As I asked in here I was trying to forecast grouped time series with two grouping variables and I find some limitation of hierarchical forecasting methods. In particular, using hts package from R, we can't use top-down methods.

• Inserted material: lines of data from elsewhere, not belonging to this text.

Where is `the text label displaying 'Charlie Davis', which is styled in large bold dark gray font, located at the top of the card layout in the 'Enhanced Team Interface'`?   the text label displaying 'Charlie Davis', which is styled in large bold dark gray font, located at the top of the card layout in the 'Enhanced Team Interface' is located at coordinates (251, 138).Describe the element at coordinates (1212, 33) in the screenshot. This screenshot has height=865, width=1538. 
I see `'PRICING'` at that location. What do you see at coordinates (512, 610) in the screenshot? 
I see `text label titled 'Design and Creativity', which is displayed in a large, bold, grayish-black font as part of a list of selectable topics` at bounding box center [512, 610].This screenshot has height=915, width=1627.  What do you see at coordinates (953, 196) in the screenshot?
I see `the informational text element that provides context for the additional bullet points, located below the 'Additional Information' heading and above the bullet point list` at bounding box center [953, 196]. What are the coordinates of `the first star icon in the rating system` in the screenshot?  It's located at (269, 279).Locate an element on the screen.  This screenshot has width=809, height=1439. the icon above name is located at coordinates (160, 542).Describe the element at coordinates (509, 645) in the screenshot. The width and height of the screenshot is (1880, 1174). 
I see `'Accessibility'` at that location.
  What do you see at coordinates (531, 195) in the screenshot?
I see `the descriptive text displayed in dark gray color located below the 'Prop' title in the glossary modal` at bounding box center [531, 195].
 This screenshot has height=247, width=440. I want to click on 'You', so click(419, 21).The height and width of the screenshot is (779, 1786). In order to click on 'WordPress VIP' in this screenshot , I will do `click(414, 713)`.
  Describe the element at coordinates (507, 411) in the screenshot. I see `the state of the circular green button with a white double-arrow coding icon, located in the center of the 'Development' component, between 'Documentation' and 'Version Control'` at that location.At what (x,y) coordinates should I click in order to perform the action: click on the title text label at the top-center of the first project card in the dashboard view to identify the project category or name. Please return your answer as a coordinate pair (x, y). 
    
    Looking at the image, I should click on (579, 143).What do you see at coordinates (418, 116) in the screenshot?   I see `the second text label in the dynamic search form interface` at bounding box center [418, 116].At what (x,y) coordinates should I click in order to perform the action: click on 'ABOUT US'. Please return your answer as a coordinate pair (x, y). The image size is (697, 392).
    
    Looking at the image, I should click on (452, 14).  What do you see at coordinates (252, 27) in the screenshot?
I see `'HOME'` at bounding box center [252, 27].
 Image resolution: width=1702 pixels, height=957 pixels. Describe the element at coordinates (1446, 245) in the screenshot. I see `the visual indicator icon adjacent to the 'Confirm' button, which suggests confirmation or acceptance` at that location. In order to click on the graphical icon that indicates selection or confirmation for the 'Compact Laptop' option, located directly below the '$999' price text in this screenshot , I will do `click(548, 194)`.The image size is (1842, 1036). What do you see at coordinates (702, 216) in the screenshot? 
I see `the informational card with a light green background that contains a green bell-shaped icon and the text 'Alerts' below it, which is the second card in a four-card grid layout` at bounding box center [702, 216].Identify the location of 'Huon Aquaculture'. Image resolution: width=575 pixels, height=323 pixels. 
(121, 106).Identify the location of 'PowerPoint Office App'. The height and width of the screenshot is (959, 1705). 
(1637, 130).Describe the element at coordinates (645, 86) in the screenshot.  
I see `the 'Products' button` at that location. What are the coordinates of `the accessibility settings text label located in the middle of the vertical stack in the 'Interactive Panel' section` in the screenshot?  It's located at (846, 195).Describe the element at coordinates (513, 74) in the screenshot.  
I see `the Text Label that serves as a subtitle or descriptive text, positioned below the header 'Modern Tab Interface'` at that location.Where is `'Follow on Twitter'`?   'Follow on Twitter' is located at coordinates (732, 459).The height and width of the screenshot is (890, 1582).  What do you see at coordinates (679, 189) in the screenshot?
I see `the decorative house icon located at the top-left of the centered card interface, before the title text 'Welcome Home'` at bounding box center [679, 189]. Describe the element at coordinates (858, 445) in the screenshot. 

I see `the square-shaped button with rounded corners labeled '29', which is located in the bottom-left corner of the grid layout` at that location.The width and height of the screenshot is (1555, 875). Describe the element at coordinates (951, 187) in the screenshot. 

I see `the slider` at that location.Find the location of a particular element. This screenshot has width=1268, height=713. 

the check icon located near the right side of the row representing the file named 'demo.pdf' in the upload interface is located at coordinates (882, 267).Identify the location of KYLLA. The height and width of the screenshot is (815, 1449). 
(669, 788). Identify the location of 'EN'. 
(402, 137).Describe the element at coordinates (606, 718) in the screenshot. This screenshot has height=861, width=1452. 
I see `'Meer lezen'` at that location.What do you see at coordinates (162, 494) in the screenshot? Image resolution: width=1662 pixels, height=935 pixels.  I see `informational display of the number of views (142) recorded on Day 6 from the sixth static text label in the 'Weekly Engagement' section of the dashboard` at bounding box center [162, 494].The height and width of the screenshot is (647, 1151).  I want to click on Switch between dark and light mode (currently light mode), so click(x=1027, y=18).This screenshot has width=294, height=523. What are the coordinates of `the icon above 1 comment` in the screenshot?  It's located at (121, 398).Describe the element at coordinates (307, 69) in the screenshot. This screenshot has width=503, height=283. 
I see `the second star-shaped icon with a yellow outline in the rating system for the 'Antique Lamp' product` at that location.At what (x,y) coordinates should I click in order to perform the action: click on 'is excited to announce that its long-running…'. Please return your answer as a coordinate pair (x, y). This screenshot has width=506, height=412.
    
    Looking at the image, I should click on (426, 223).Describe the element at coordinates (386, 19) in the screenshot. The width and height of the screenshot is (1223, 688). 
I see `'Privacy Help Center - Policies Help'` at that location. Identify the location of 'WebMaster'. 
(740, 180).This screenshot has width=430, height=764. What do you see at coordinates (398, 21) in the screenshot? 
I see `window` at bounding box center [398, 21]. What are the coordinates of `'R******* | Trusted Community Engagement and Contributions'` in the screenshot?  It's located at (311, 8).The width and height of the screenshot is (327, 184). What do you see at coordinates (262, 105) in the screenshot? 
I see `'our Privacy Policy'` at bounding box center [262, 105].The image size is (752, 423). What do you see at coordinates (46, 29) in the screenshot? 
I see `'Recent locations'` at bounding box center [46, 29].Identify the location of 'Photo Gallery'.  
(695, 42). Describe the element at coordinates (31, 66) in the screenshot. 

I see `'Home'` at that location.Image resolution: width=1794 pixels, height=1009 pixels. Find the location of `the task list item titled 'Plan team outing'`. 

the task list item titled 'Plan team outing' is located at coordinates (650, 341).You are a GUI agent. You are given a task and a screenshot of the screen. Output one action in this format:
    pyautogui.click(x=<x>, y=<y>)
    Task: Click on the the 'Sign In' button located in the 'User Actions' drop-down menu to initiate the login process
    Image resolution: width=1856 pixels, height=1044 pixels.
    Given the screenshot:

I consider grouped time series which can be viewed as:
Total
| |
A B
| | | |
AX AY BX BY
Total
| |
X Y
| | | |
AX BX AY BY
(It's described in more details in this post and for example in this paper)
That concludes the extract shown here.